## Task requirements
A. Reproduce the part of the tourist cities text that opens with the words "Some cities, such" and closes with "- Pattaya (Thailand)".
B. Rewrite the records from the line containing "Given: Click the Surname field" through the end of the records as a two-column CSV with the headers request and answer. Give one row for each request, and put each field in quotes with its line breaks turned into spaces.

## Reading text
⟨

Some cities, such as New York City, Singapore, London, Paris are not exclusively tourist cities, but do have tourist districts or historical quarters and are well known for their reputation as having a lot of international tourists.

A tourist city differs from a regular city in the sense that it is trying to appeal to everyone who is not native to that area. This causes there to be a lot of advertising and attractions to try to draw people to the city.

To regulate tourism, tourist cities also establish regions designed specifically for visitors on vacation. One example of this would be Cancún and its isolated Hotel Zone.

== Examples of notable tourist cities ==
Data from Euromonitor.

- Macao (China)
- Dubai (UAE)
- Phuket (Thailand)
- Pattaya (Thailand)

⟩

## Data supplied
⟨

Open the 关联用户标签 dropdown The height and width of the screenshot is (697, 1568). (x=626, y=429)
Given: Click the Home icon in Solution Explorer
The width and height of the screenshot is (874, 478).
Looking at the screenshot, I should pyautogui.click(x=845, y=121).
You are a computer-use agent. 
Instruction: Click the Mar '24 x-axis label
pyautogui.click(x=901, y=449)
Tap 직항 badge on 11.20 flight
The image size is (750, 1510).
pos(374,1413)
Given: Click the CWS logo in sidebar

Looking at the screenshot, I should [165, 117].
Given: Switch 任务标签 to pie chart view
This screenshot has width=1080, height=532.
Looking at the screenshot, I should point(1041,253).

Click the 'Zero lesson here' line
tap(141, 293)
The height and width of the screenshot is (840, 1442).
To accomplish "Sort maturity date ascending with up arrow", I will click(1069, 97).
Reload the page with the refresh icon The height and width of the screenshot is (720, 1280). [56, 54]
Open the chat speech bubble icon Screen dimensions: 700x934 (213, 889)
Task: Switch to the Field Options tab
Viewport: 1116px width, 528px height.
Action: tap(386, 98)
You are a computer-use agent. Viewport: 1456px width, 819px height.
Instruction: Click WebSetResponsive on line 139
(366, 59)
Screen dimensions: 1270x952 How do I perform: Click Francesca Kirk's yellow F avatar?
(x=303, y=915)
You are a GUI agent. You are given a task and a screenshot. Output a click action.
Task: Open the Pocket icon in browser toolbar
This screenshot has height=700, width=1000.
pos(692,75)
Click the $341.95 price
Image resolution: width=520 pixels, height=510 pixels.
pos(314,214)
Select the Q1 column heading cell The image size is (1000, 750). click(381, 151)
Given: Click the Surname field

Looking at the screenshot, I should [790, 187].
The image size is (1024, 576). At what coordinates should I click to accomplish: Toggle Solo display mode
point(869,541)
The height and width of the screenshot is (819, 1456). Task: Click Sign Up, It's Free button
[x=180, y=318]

⟩

## Responses for each task
A.
Some cities, such as New York City, Singapore, London, Paris are not exclusively tourist cities, but do have tourist districts or historical quarters and are well known for their reputation as having a lot of international tourists.

A tourist city differs from a regular city in the sense that it is trying to appeal to everyone who is not native to that area. This causes there to be a lot of advertising and attractions to try to draw people to the city.

To regulate tourism, tourist cities also establish regions designed specifically for visitors on vacation. One example of this would be Cancún and its isolated Hotel Zone.

== Examples of notable tourist cities ==
Data from Euromonitor.

- Macao (China)
- Dubai (UAE)
- Phuket (Thailand)
- Pattaya (Thailand)

B.
request,answer
"Given: Click the Surname field","Looking at the screenshot, I should [790, 187]."
"The image size is (1024, 576). At what coordinates should I click to accomplish: Toggle Solo display mode","point(869,541)"
"The height and width of the screenshot is (819, 1456). Task: Click Sign Up, It's Free button","[x=180, y=318]"